▸ **EXTRACT**:
# Details about the next big comet 2014 UN271?

The announcent of the massive trans-Neptunian object 2014 UN271 to be a comet is rather new (June 22nd, 2021) and really exciting. That comet is rather huge (~100km diameter) and "falling toward the sun for a 'approach' outside the orbit of Saturn in early 2031." (citing the spaceweather.com-newsletter from today).

The name of the object suggests that it has been first observed in 2014, but do I understand it correctly that only now we learned that the object is outgasing therefore deserves the classification "comet"?

Its perihelion of 10.95 AU will occur in late January 2031. Will it be more impressive to observe than Halley in February 1986? Halley's perihelion was 0.586 AU, but it has only 11km diameter, so I am wondering how much bigger (or smaller) 2014UN271 will appear for the observer on Earth.

▸ **TASK ITEM A**: Update the comet post from "The name of" to "observer on Earth.", putting "closest approach to the sun" in place of "perihelion".
▸ **TASK ITEM B**: According to the comet post, about how wide is 2014 UN271?
▸ **TASK ITEM C**: Pick up the comet post after its last sentence and keep writing.

▸ **STORED DATA**:
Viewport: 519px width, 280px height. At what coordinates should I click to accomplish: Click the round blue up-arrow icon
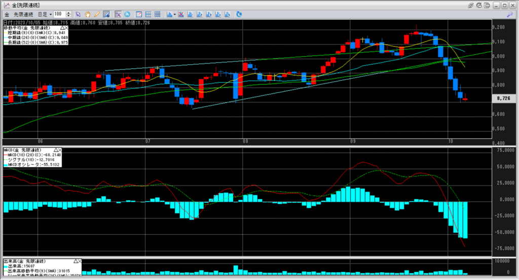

▸ **EXERCISE OUTPUT A**:
The name of the object suggests that it has been first observed in 2014, but do I understand it correctly that only now we learned that the object is outgasing therefore deserves the classification "comet"?

Its closest approach to the sun of 10.95 AU will occur in late January 2031. Will it be more impressive to observe than Halley in February 1986? Halley's closest approach to the sun was 0.586 AU, but it has only 11km diameter, so I am wondering how much bigger (or smaller) 2014UN271 will appear for the observer on Earth.

▸ **EXERCISE OUTPUT B**: About 100 km in diameter.

▸ **EXERCISE OUTPUT C**:
• The Wikipedia article you link to does mention “Once at perihelion, the suspected comet is not expected to get brighter than Pluto (mag 13–16) and is more likely to reach the brightness of Pluto's moon Charon (mag 16.8).” Jun 23, 2021 at 20:58

A comet's impressiveness is not so much determined by the nucleus size - it depends on its activity, and thus its coma and tail size. Activity is not easily relatable to the size of the comet, but there is a way:

As to the influence of the size of the comet: it has an influence on the tensile strength of the cometary material due to compaction. Following the Rosetta mission we find many evidence that comets form by a gentle gravitational collaps of a cloud of mm-sized pebbles in the protoplanetary nebula. Thus the tensile strength ist primarily determined by the nucleus size due to graviational compaction - and once compacted it will not become less compact.

A nucleus is active when the tensile strength can be overcome by the gas pressure and this gas drags the dust away from the nucleus to form the coma and tail. Thus for a large comet nucleus only the upper layers are weak enough that a gas pressure can overcome it while for smaller comets, the tensile strength is small enough at any depth to be overcome by the gas pressure during perihelion passage; this works best for comets smaller than somewhere around 5km nucleus size (see Gundlach & Blum (2006) in total, but especially fig 2).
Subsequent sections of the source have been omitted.